[Context] Study replication is essential for theory building and empirical validation. [Problem] Despite its empirical vocation, requirements engineering (RE) research has given limited attention to study replication, threatening thereby the ability to verify existing results and use previous research as a baseline. [Solution] In this perspective paper, we -- a group of experts in natural language processing (NLP) for RE -- reflect on the challenges for study replication in NLP for RE. Concretely: (i) we report on hands-on experiences of replication, (ii) we review the state-of-the-art and extract replication-relevant information, and (iii) we identify, through focus groups, challenges across two typical dimensions of replication: data annotation and tool reconstruction. NLP for RE is a research area that is suitable for study replication since it builds on automated tools which can be shared, and quantitative evaluation that enable direct comparisons between results. [Results] Replication is hampered by several factors, including the context specificity of the studies, the heterogeneity of the tasks involving NLP, the tasks' inherent hairiness, and, in turn, the heterogeneous reporting structure. To address these issues, we propose an ID card whose goal is to provide a structured summary of research papers, with an emphasis on replication-relevant information. [Contribution] We contribute in this study with: (i) a set of reflections on replication in NLP for RE, (ii) a set of recommendations for researchers in the field to increase their awareness on the topic, and (iii) an ID card that is intended to primarily foster replication, and can also be used in other contexts, e.g., for educational purposes. Practitioners will also benefit from the results since replications increase confidence on research findings.
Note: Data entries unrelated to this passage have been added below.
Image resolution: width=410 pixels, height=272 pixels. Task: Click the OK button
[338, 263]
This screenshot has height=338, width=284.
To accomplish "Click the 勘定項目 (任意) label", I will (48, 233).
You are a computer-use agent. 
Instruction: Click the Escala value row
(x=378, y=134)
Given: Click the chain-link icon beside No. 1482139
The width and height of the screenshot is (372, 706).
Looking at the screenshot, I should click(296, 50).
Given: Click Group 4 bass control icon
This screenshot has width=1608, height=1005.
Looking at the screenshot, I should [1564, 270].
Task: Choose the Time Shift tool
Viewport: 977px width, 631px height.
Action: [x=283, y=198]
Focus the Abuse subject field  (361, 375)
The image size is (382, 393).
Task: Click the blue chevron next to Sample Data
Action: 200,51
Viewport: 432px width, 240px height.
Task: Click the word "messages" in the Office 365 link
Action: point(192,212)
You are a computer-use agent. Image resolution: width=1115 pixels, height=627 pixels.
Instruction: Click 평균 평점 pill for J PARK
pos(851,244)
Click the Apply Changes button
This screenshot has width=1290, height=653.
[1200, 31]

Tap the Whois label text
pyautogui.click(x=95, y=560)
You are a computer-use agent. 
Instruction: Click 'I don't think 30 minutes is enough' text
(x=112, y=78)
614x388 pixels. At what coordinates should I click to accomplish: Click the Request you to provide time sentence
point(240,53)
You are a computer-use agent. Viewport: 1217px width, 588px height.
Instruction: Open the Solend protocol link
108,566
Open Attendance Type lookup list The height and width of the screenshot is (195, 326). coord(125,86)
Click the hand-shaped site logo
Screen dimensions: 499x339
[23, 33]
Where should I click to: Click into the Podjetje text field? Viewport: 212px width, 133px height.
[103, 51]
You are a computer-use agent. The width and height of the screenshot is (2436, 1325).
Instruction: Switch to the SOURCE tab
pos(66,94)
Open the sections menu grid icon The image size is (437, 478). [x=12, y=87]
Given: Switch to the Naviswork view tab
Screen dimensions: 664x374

翻译:“复制与可验证性在需求工程中的应用:基于自然语言处理的需求工程案例研究”
翻译后的摘要:
[背景] 研究的复制对理论建立和实证验证至关重要。[问题] 尽管需求工程(RE)研究具有实证性,但它对研究复制的关注有限,从而威胁验证现有结果和使用先前研究作为基线的能力。[解决方案] 在这个视角的论文中,我们(一组自然语言处理(NLP)领域的专家)反思了 NLP 领域在实现研究复制方面的挑战。具体来说:(i)我们报告了复制的实际经验, (ii) 我们回顾了现有技术并提取了与复制相关的信息, (iii) 我们通过重点小组确定了两个典型复制维度的挑战:数据注释和工具重构。NLP for RE 是一个适合进行研究复制的研究领域,因为它建立在可以共享的自动化工具和能够进行直接比较结果的定量评估之上。[结果] 复制受到多种因素的限制,包括研究的特定背景,涉及 NLP 的任务的异质性,任务固有的难点,以及随之而来的异质性报告结构。为了解决这些问题,我们提出了一个 ID 卡,旨在提供研究论文的结构化摘要,重点关注复制相关信息。[贡献] 我们通过本研究共提供了三个方面的贡献:(i)反思 NLP for RE 研究复制的一组见解;(ii)一组针对该领域的研究人员的建议,以增加他们对相关主题的意识;(iii)一张旨在主要促进复制的 ID 卡,可以用于其他方面,例如教育目的。实践者也将从结果中受益,因为复制提高了对研究结果的信心。